══ Data for processing
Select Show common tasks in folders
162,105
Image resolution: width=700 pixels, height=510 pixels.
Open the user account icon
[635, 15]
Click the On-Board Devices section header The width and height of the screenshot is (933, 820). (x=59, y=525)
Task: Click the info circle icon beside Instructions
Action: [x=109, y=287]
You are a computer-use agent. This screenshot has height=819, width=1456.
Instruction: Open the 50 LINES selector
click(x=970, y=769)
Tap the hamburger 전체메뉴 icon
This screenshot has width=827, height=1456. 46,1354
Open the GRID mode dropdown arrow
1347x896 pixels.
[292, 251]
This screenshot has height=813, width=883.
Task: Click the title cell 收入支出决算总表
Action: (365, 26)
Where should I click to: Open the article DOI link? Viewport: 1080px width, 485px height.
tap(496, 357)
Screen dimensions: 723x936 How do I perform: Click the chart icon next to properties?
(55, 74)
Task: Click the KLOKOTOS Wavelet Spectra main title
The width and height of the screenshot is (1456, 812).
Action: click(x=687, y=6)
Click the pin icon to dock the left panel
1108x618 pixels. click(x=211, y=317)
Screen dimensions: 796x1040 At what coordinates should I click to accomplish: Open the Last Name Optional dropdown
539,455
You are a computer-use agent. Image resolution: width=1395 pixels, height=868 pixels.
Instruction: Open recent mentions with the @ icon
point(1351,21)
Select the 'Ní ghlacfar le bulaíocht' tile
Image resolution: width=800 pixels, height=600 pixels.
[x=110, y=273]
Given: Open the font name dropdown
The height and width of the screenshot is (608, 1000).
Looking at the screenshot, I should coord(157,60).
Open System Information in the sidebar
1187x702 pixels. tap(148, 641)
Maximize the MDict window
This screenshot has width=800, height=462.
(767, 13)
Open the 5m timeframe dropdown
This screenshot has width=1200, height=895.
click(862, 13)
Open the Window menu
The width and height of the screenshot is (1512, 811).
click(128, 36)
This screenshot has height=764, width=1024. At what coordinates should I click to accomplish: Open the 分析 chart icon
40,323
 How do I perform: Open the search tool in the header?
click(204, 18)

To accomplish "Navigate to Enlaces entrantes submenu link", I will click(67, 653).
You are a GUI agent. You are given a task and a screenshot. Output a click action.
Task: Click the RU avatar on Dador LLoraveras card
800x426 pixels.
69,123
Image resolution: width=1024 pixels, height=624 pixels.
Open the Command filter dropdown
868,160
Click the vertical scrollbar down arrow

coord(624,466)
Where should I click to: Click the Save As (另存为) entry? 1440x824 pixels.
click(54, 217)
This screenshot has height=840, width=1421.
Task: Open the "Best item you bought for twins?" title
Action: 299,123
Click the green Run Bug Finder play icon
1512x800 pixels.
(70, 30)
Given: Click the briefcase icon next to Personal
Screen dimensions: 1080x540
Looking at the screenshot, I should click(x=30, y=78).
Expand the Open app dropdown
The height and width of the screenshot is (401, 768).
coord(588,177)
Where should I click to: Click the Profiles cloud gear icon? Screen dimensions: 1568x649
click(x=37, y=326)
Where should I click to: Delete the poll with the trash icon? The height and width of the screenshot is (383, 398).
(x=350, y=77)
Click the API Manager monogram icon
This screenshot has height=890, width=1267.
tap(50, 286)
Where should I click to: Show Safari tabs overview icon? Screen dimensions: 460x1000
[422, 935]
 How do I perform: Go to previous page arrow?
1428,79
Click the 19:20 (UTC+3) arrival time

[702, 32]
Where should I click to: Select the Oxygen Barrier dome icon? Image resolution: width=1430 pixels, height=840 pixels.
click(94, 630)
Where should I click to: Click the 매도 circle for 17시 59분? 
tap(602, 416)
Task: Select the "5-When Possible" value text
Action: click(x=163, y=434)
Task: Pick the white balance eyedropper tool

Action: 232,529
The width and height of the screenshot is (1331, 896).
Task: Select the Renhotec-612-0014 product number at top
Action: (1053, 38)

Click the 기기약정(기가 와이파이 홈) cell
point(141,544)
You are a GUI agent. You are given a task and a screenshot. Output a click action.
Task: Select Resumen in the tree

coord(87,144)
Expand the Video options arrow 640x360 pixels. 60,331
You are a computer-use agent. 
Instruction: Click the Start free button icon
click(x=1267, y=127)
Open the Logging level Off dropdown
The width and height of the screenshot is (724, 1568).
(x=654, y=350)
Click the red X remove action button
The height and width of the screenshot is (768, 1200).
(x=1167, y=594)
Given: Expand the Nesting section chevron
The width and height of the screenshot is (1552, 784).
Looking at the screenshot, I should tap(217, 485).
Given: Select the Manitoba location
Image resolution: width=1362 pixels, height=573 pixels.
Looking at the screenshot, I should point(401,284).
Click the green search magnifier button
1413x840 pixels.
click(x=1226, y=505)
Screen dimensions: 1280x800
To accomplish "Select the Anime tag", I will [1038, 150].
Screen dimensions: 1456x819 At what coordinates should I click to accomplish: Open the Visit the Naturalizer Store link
════
Your reply is to repeat, unchanged, the lines above running from the one with "Given: Open the font name dropdown" up to and including the one with "Maximize the MDict window".

Given: Open the font name dropdown
The height and width of the screenshot is (608, 1000).
Looking at the screenshot, I should coord(157,60).
Open System Information in the sidebar
1187x702 pixels. tap(148, 641)
Maximize the MDict window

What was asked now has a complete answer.